This review shows that the possibility to apply spatial recognition of molten phases is already a feasible development based on the same principles we have used until now for reactive systems. The concept is to adopt the fundamentals the define the principle and adapt them to the physical, chemical and optic properties of the molten phases of Cu pyrometallurgy. Iron and copper have similar physical characteristics: bond microstructure and comparable transport properties, especially of the molten phase. At the same time, the steel making slag and the copper slag have similar oxide structure because they have the same constituents: SiO2, CaO, Al2O3, MgO and FeOx.

5. Final Remarks

In this first stage, the results obtained at the laboratory scale have been validated in the industrial environment. It is important to point out that the experimental set-up designed to replicate the fundamental phenomena of industrial reactors on a small scale is fully valid for taking radiometric measurements during the evolution of the reactions. The radiometric measurements are the subject of this proposal for the development of optoelectronic sensors for the Cu pyrometallurgy, or in a wider scope, for non-ferrous metallurgy.

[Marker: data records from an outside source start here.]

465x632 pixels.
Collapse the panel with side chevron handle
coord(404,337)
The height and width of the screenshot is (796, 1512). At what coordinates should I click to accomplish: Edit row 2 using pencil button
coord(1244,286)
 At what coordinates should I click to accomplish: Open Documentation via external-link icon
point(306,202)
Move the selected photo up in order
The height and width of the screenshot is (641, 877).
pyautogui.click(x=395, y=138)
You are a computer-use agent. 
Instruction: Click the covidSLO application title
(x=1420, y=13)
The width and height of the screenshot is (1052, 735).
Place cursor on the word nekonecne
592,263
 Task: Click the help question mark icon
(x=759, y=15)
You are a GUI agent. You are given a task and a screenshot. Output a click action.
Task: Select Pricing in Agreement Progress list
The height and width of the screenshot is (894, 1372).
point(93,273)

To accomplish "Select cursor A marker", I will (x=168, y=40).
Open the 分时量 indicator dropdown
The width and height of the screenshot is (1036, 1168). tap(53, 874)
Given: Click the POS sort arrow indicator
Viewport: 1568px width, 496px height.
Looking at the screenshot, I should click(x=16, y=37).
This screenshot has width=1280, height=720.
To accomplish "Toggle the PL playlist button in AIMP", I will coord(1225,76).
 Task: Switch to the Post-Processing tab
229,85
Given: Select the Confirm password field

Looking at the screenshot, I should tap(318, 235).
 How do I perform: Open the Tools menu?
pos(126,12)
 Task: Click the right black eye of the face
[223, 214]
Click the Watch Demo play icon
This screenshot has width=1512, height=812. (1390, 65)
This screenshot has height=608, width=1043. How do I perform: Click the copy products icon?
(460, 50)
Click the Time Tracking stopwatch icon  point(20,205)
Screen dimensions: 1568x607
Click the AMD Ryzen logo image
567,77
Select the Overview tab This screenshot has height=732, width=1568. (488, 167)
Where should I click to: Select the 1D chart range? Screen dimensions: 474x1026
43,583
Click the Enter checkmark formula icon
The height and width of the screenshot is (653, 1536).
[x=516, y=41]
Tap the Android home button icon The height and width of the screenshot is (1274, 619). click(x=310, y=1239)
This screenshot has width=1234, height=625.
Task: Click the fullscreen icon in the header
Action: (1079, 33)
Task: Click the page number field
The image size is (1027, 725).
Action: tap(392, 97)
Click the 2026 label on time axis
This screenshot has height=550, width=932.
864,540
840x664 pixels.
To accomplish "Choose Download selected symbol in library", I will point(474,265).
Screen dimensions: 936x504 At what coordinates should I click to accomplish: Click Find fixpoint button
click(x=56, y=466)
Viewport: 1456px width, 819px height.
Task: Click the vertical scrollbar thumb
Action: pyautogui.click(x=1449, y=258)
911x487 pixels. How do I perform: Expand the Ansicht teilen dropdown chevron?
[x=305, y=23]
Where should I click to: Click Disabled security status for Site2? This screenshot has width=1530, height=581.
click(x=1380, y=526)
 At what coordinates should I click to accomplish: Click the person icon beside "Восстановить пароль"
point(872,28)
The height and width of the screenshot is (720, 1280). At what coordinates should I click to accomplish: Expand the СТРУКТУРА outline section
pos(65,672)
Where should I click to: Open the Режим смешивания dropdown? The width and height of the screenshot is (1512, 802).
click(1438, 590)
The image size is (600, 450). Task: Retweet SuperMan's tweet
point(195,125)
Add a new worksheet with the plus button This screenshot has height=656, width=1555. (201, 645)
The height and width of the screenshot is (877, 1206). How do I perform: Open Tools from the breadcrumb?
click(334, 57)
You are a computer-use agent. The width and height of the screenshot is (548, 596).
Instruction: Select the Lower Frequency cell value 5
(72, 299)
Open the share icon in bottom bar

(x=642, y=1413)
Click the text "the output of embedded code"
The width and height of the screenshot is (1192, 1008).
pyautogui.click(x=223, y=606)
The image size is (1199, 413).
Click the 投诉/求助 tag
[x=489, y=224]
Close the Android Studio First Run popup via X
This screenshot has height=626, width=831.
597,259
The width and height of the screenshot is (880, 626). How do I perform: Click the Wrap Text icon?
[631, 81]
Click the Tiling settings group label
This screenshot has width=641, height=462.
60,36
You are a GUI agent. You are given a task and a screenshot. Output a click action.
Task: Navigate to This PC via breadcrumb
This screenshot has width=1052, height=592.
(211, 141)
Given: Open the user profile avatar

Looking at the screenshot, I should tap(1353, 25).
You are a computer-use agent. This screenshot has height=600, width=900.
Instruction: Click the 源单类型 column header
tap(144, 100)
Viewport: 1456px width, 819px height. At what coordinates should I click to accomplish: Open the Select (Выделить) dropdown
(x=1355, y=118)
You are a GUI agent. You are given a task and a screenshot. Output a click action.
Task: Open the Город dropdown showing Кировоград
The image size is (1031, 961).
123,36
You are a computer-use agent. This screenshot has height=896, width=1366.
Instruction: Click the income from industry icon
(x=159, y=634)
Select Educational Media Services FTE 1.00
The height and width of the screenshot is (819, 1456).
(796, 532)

These radiometric measurements are specially adapted for the chemical processes that take place in the reactors of a copper smelter. As previously specified (Figure 2 and Figure 3), the scale of the fundamental phenomena is in the order of milliseconds, even though the control of the smelter is based on the monitoring of variables with a sampling rate in the order of a minute. Optoelectronic sensors have the characteristics required to follow at this level the oxidation phenomena that take place during all operational stages of a copper smelter.
Undoubtedly, the current reality of operational control in copper smelters presents a considerable gap with the situation of other process industries, and very particularly with the iron and steel industry. However, the new paradigm of Industry 4.0 could be a catalyst to address these necessary developments and thus narrow the gap.
The developments presented require work to validate the instruments, not in their functionality (which has already been demonstrated) but in their application, first, to create tools of real value for the operators. The possibility of carrying out an online treatment of the information is something very promising and so require different process calculations to support the operators and tend to develop automatic control strategies. Those predictive calculations require the generation of databases to evaluate different tools within the data analytic techniques that, and in an accelerated manner, have been consolidated as an applied alternative to solve complex problems. In particular, it is interesting to propose the prediction of the output variables of the different reactors: chemical compositions and temperatures of the molten phases that are produced in each one of them. From a fundamental perspective, this objective is reasonable considering that the combustion flame of sulfides carries information on the species participating in the oxidation, as was demonstrated at the laboratory and industrial level. Consequently, it is plausible to expect that the information from the flame radiation, perhaps combined with some other variables, could predict the chemical characteristics of the products.
The reality of copper smelters is that the information systems must be able to incorporate information from different discrete variables, such as temperature and composition of molten phases tapped out of the reactor to make batch and semi-continuous operations compatible. Although this operation seems trivial it is a source of errors and inconsistencies. The development of sensors that continuously measure the chemical composition of the molten phases from the reactors will be of great help to have a uniform and unique database to approach the analysis of modern techniques looking to optimize the processes and the business of the smelter.
The results shown are part of a broad research program and progress has also been made in the application of these concepts for bath smelting reactors. Although this part of the study lags behind the application to flash melting furnaces, that represent over 50% of smelting reactors in the world, the first results indicate that the signal from a molten bath will be more stable and with a higher intensity than in the case of the sulfide oxidation flame. Indeed, the flame is not a continuous volume, instead, the molten bath represents a continuous domain for the field of view of the probe.

Author Contributions

Conceptualization: R.P., S.T. and D.S.; methodology: R.P. and S.T.; validation: L.A., E.B. and S.T., formal analysis, L.A., E.B., R.P., D.S. and S.T.; writing—original draft preparation, S.T. and R.P.; writing—review and editing: R.P. and funding acquisition, D.S., S.T., and R.P. All authors have read and agreed to the published version of the manuscript.

Funding

This research was funded by ANID Agency grant ACM 170008 (Anillo Minería) and FONDEF program grant IT16M 10029. Both FONDEF and ANID are Chilean government agencies.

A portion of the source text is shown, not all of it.